= Edna Nahshon =

Professor of Jewish theater and drama

Edna Nahshon is professor of Jewish theater and drama at the Jewish Theological Seminary of America. Her interests include Yiddish and Israeli theater and drama. She is also a senior fellow at Oxford University's Centre for Hebrew and Jewish Studies.

==Books==
- Wrestling with Shylock: Jewish Responses to “The Merchant of Venice.” Cambridge University Press, 2016/17.
- New York's Yiddish Theater: From the Bowery to Broadway. New York: Columbia University Press, 2016
- (editor and contributor) Jews and Theater in an Intercultural Context. Editor and contributor.

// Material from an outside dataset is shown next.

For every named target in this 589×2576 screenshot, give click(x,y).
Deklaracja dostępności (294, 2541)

Leiden and Boston: Brill Academic Publishers, 2012.
- (editor and contributor) Jewish Theatre: A Global View. Editor and contributor. Leiden and Boston: Brill Academic Publishers, 2009.
- Jews and Shoes. Oxford, UK: Berg, 2008.

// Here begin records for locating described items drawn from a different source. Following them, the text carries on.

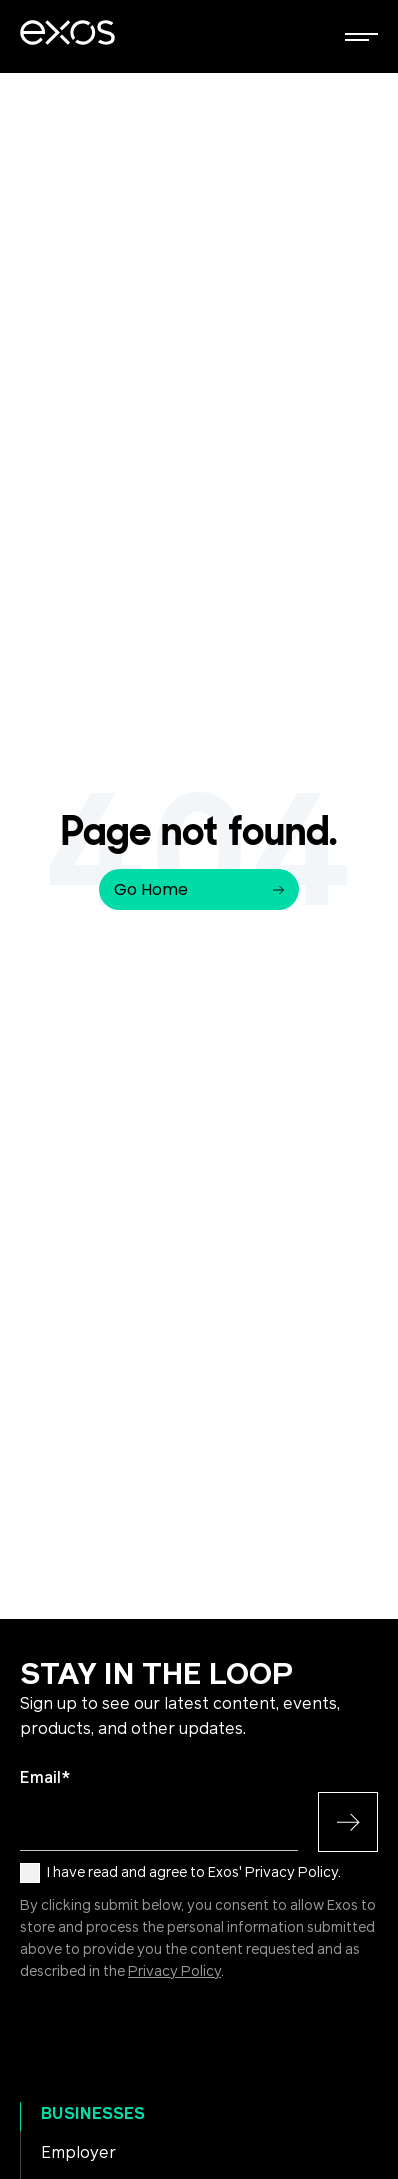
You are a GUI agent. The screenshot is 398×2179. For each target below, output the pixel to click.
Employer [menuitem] (78, 2153)
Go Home (199, 889)
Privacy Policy (174, 1972)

  - From the book jacket: "Jews and Shoes takes a fresh look at the makings and meanings of shoes, cobblers, and barefootedness in Jewish experience. The book shows how shoes convey theological, social, and economic concepts, and as such are intriguing subjects for inquiry within a wide range of cultural, artistic, and historic contexts."

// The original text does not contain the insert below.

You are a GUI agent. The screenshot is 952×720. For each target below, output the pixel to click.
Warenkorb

- From the Ghetto to the Melting Pot: Israel Zangwill's Jewish Plays. Detroit: Wayne State University Press, 2005.
- Yiddish Proletarian Theatre: The Art and Politics of the Artef, 1925–1940. Westwood, CT: Greenwood, 1998.
- She also contributed chapters for several books on Jewish theatre.

==Awards==
- 2016 George Freedley Award Special Jury Prize "for an exemplary work in the field of live theatre or performance". for New York’s Yiddish Theater.
- Jordan Schnitzer Book Award Committee of the Association for Jewish Studies as a 2009 Notable Selection in the category of Jews and the Arts for From the Ghetto to the Melting Pot.